Dog Upper Respiratory Infection
Dog Upper Respiratory Infection
If your dog is experiencing Dog Coughs, Dog Sneezing and pawing at his face chances are that he may have an upper respiratory infection and should see a Vet immediately to find out the cause of his infection and determine the seriousness. An upper respiratory infection in dogs may affect his nasal passages, throat, pharynx, trachea, and even lungs. They can be caused by bacteria, a virus, mycoplasma or even Dog Mites and any upper respiratory infection in dogs can be highly contagious and quickly spread from one dog to another especially in places such as dog shows, dog parks, obedience classes, and in multi pet homes.
What Dogs Are At Risk For Upper Respiratory Infection
While any dog may catch an upper respiratory infection puppies and elderly dogs are at higher risk because their immune system is either not fully developed or is compromised by advancing age. Dogs who have not been properly vaccinated against kennel cough and other respiratory diseases are at high risk.

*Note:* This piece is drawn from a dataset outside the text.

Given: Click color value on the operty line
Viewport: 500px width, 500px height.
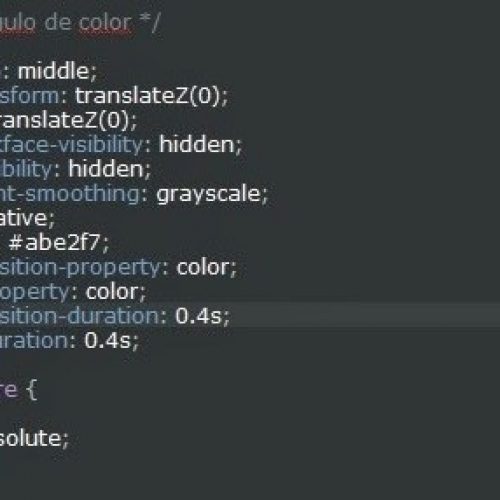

Symptoms Of Upper Respiratory Infections
There are several symptoms that may indicate that your dog has an upper respiratory infection. Being aware of these symptoms will enable you to get the dog the help he needs promptly. These symptoms include :
• coughing (either a dry non productive cough or a moist cough that is productive)
• continually scratching or pawing at his face or nose area
• low grade fever
• not wanting to play or exercise
• not eating
• even anorexia in severe cases
If your dog is displaying symptoms of an upper respiratory infection immediately isolate him and call your Veterinarian. Your dog should be seen as soon as possible so that your vet can judge the severity of the infection, it’s cause and start him on a course of treatment that will have him up and well in no time.
The course of treatment for these types of infections will vary depending on the cause and severity of the infection. In uncomplicated cases, your Vet may prescribe antibiotics, exercise restrictions, rest and supportive care. In cases that are more serious your pet may have to be hospitalized, given antibiotics and other medications and treated for Dog Dehydration and possibility fed intravenously.
As with all diseases, prevention is the most effective treatment of all. There are several preventive measures you can take to lower your dog’s risks of respiratory infections. These include the following: Proper vaccinations. Vaccinations may not prevent your pet from catching all types of respiratory infection but it will reduce the amount of infections that he is likely to catch.
In addition, to vaccinations seeing that your dogs immune system is good shape by making sure that he has adequate nutrition and proper exercise will help reduce the chances of his catching a respiratory infection even if he is exposed. Other things you can do is limited your dogs exposure to other dogs as much as possible and make sure that you practice good environmental hygiene including washing your dogs food and water bowl regularly.
Please keep in mind if your dog does contact an upper respiratory infection that keeping him isolated both during his illness and several weeks afterward will reduce the chances of infecting other dogs.